Give back the full set of entries exactly, keeping each line intact.

Data extract: Begin

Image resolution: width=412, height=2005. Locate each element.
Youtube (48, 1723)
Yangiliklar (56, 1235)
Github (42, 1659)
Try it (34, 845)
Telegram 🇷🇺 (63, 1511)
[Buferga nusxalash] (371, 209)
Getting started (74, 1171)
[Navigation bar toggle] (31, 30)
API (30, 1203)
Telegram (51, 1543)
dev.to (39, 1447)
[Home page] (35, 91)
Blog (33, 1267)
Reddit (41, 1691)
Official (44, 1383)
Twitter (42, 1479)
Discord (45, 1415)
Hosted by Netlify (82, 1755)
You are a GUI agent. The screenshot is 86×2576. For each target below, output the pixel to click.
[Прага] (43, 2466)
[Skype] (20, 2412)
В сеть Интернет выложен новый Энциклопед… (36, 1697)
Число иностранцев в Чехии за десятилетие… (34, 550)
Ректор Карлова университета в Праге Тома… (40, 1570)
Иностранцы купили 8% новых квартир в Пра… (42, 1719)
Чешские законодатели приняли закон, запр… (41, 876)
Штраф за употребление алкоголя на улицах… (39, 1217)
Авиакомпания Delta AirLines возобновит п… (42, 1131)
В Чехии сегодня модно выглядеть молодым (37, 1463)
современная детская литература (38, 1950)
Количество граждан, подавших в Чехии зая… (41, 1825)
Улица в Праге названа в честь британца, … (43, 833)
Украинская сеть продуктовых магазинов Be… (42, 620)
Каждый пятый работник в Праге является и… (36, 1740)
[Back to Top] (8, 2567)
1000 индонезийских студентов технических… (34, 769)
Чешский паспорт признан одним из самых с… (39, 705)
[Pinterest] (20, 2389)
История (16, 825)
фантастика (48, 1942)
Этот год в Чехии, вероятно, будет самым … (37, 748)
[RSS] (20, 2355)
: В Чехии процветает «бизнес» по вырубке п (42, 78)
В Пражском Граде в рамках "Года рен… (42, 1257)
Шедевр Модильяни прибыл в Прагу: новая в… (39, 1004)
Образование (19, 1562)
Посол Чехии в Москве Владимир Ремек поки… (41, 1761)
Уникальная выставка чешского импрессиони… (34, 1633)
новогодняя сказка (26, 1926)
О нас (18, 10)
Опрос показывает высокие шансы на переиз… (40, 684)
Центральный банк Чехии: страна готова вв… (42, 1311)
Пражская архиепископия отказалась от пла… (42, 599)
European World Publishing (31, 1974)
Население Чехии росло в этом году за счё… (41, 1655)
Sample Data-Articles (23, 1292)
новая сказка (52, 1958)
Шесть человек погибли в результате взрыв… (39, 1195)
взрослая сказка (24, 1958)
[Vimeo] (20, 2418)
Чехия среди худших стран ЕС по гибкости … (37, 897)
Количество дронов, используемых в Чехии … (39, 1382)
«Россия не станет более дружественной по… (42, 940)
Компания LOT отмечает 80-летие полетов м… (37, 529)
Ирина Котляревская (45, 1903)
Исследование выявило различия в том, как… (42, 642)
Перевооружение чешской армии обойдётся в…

Data extract: End

→ **Result of the exercise**:
Image resolution: width=412, height=2005. Locate each element.
Youtube (48, 1723)
Yangiliklar (56, 1235)
Github (42, 1659)
Try it (34, 845)
Telegram 🇷🇺 (63, 1511)
[Buferga nusxalash] (371, 209)
Getting started (74, 1171)
[Navigation bar toggle] (31, 30)
API (30, 1203)
Telegram (51, 1543)
dev.to (39, 1447)
[Home page] (35, 91)
Blog (33, 1267)
Reddit (41, 1691)
Official (44, 1383)
Twitter (42, 1479)
Discord (45, 1415)
Hosted by Netlify (82, 1755)
You are a GUI agent. The screenshot is 86×2576. For each target below, output the pixel to click.
[Прага] (43, 2466)
[Skype] (20, 2412)
В сеть Интернет выложен новый Энциклопед… (36, 1697)
Число иностранцев в Чехии за десятилетие… (34, 550)
Ректор Карлова университета в Праге Тома… (40, 1570)
Иностранцы купили 8% новых квартир в Пра… (42, 1719)
Чешские законодатели приняли закон, запр… (41, 876)
Штраф за употребление алкоголя на улицах… (39, 1217)
Авиакомпания Delta AirLines возобновит п… (42, 1131)
В Чехии сегодня модно выглядеть молодым (37, 1463)
современная детская литература (38, 1950)
Количество граждан, подавших в Чехии зая… (41, 1825)
Улица в Праге названа в честь британца, … (43, 833)
Украинская сеть продуктовых магазинов Be… (42, 620)
Каждый пятый работник в Праге является и… (36, 1740)
[Back to Top] (8, 2567)
1000 индонезийских студентов технических… (34, 769)
Чешский паспорт признан одним из самых с… (39, 705)
[Pinterest] (20, 2389)
История (16, 825)
фантастика (48, 1942)
Этот год в Чехии, вероятно, будет самым … (37, 748)
[RSS] (20, 2355)
: В Чехии процветает «бизнес» по вырубке п (42, 78)
В Пражском Граде в рамках "Года рен… (42, 1257)
Шедевр Модильяни прибыл в Прагу: новая в… (39, 1004)
Образование (19, 1562)
Посол Чехии в Москве Владимир Ремек поки… (41, 1761)
Уникальная выставка чешского импрессиони… (34, 1633)
новогодняя сказка (26, 1926)
О нас (18, 10)
Опрос показывает высокие шансы на переиз… (40, 684)
Центральный банк Чехии: страна готова вв… (42, 1311)
Пражская архиепископия отказалась от пла… (42, 599)
European World Publishing (31, 1974)
Население Чехии росло в этом году за счё… (41, 1655)
Sample Data-Articles (23, 1292)
новая сказка (52, 1958)
Шесть человек погибли в результате взрыв… (39, 1195)
взрослая сказка (24, 1958)
[Vimeo] (20, 2418)
Чехия среди худших стран ЕС по гибкости … (37, 897)
Количество дронов, используемых в Чехии … (39, 1382)
«Россия не станет более дружественной по… (42, 940)
Компания LOT отмечает 80-летие полетов м… (37, 529)
Ирина Котляревская (45, 1903)
Исследование выявило различия в том, как… (42, 642)
Перевооружение чешской армии обойдётся в…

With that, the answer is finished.